Il mio ricordo più malinconico che ho relativo a Gorbačëv è una voce che circolava in Germania negli anni novanta – chissà se è vera, ma se non è vero, è ben trovato… In visita a Berlino dopo aver perso il potere, Gorbačëv tentò una visita a sorpresa all’ex cancelliere Willy Brandt. Tuttavia, quando (con le sue guardie del corpo) si avvicinò alla casa di Brandt e suonò il campanello, Brandt si rifiutò di riceverlo. Più tardi quest’ultimo avrebbe spiegato a un amico il motivo: non aveva mai perdonato a Gorbačëv di aver permesso la dissoluzione del blocco comunista. Non perché Brandt fosse, in segreto, un sostenitore del comunismo sovietico, ma perché era consapevole che la scomparsa del blocco comunista avrebbe comportato anche la scomparsa dello stato sociale voluto dalla socialdemocrazia dell’Europa occidentale.

In altre parole, Brandt sapeva che il sistema capitalista è pronto a fare notevoli concessioni ai lavoratori e ai poveri solo se esiste la seria minaccia di un’alternativa, di un diverso modo di produzione che prometta ai lavoratori i loro diritti. Per mantenere la sua legittimità, il capitalismo deve dimostrare di funzionare meglio delle sue alternative anche per i lavoratori e i poveri.
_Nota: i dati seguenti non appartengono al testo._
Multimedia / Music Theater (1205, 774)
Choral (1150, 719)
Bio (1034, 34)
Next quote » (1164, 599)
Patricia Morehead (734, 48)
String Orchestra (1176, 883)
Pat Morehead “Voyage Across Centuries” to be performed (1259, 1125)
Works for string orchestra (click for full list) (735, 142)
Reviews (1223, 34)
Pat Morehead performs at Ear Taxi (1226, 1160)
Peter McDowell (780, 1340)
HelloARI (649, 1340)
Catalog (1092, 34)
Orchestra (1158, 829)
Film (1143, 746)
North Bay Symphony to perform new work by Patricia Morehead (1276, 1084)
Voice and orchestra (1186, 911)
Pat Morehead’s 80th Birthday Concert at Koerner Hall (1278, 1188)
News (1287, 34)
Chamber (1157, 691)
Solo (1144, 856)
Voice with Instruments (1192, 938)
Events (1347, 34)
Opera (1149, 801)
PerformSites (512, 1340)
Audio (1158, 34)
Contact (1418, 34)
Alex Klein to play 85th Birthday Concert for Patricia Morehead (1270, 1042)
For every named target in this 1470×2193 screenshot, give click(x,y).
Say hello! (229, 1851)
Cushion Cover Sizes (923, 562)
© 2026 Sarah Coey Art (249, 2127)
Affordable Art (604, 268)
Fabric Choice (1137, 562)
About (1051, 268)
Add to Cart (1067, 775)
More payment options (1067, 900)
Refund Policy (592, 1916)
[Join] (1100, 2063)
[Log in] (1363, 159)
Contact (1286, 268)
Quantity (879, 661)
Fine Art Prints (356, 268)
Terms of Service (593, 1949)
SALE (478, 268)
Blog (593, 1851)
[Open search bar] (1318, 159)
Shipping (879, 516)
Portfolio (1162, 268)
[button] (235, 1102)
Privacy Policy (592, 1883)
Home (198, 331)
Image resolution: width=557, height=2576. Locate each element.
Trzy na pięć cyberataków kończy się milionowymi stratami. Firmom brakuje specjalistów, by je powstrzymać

Ed è nel momento in cui questa alternativa svanisce che si può procedere allo smantellamento dello stato sociale.

La crisi globale che stiamo vivendo oggi richiede chiaramente un cambiamento sociale radicale. Tuttavia, se vogliamo resuscitare la visione di un comunismo davvero diverso, dovremo farlo su una base totalmente diversa da quella immaginata da Gorbačëv (e Lenin).